**Jobs**
1. Copy the stretch of the spam thread from "About 1/8th according" through "the computer users?", replacing "lottery wins" with "prize draws".
2. Extend the spam thread past its final sentence.

**Quoted text**
* BEGIN *

# SPAM - An Interesting Statistic



## mosaix (Jan 16, 2009)

How many responses, in terms of responses per million, do you need in order for the sending of SPAM e-mails to be profitable?

BTW I'm not thinking of setting up a SPAMMING organisation - I know the answer. I'm just wondering what how many people know the real figure.


----------



## PTeppic (Jan 17, 2009)

About 1/8th according to BBC NEWS | Technology | Study shows how spammers cash in, i.e. one response in every 12.5 million message.

What gets me is that there are still people clicking the links for viagra, bodily extensions, lottery wins and to help transfer the 25 million dollars from some unfortunate widow in Nigeria. Surely it's just a mixture of greed and naivety (or stupidity) on the part of the computer users?


----------



## mosaix (Jan 18, 2009)

Absolutely correct PTeppic. Just one spam in 12.5 million has to draw a response in order to make the exercise worthwhile.

* END *

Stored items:
* BEGIN *

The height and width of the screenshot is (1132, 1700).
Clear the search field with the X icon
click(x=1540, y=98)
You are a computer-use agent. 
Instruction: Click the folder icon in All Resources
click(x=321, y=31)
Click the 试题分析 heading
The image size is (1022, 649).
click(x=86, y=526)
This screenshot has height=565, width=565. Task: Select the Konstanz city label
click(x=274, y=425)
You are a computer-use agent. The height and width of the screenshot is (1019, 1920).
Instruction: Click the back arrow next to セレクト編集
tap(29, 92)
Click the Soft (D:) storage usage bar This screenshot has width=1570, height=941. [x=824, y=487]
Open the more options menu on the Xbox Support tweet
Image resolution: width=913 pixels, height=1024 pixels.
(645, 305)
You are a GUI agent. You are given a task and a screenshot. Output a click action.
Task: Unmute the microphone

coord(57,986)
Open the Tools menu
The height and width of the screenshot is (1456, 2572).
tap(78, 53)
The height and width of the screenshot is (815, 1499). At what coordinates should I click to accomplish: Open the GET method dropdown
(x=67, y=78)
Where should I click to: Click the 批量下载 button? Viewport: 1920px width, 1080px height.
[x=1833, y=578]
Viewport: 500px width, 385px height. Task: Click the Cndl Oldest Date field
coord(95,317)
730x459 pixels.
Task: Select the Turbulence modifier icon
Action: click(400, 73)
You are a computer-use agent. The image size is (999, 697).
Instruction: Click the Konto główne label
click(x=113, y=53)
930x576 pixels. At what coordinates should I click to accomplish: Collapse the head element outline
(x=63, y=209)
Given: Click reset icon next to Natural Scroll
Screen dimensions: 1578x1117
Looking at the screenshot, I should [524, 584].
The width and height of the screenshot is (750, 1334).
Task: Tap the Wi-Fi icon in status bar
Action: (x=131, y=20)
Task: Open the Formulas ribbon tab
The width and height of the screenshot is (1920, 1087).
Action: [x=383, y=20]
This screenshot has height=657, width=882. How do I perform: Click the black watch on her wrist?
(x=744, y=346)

* END *

**Final answers**
1.
About 1/8th according to BBC NEWS | Technology | Study shows how spammers cash in, i.e. one response in every 12.5 million message.

What gets me is that there are still people clicking the links for viagra, bodily extensions, prize draws and to help transfer the 25 million dollars from some unfortunate widow in Nigeria. Surely it's just a mixture of greed and naivety (or stupidity) on the part of the computer users?

2.
----------



## Highlander II (Jan 18, 2009)

What is the definition of 'response' in this case?  Opening the e-mail?  Clicking a link?  Purchasing a product?

I'm asking b/c I don't send SPAM e-mails, so I don't know what they consider a 'response'. =)


----------



## PTeppic (Jan 18, 2009)

I believe from reading the piece, and apologies to Mosaix for having seen the report when it first came out, that "response" means replying with interest.

Some people DO actually want to play online casinos, to make themselves bigger, more (ahem) active and/or, unfortunately, every month or two I'm sad to see someone admitting in the press they've lost tens of thousands of pounds having "won the lottery" or tried to help a poor little widow from Nigeria access her dead husband's funds, etc.


----------



## iansales (Jan 18, 2009)

PTeppic said:


> About 1/8th according to BBC NEWS | Technology | Study shows how spammers cash in, i.e. one response in every 12.5 million message.



Your maths is off. 1/8th means 1 out of 8, not 1 out of 12.5 million.


----------



## purple_kathryn (Jan 18, 2009)

and clearly some stranger who has sent you and a whole other lot of people an email is trustworthy enough to purchase products from.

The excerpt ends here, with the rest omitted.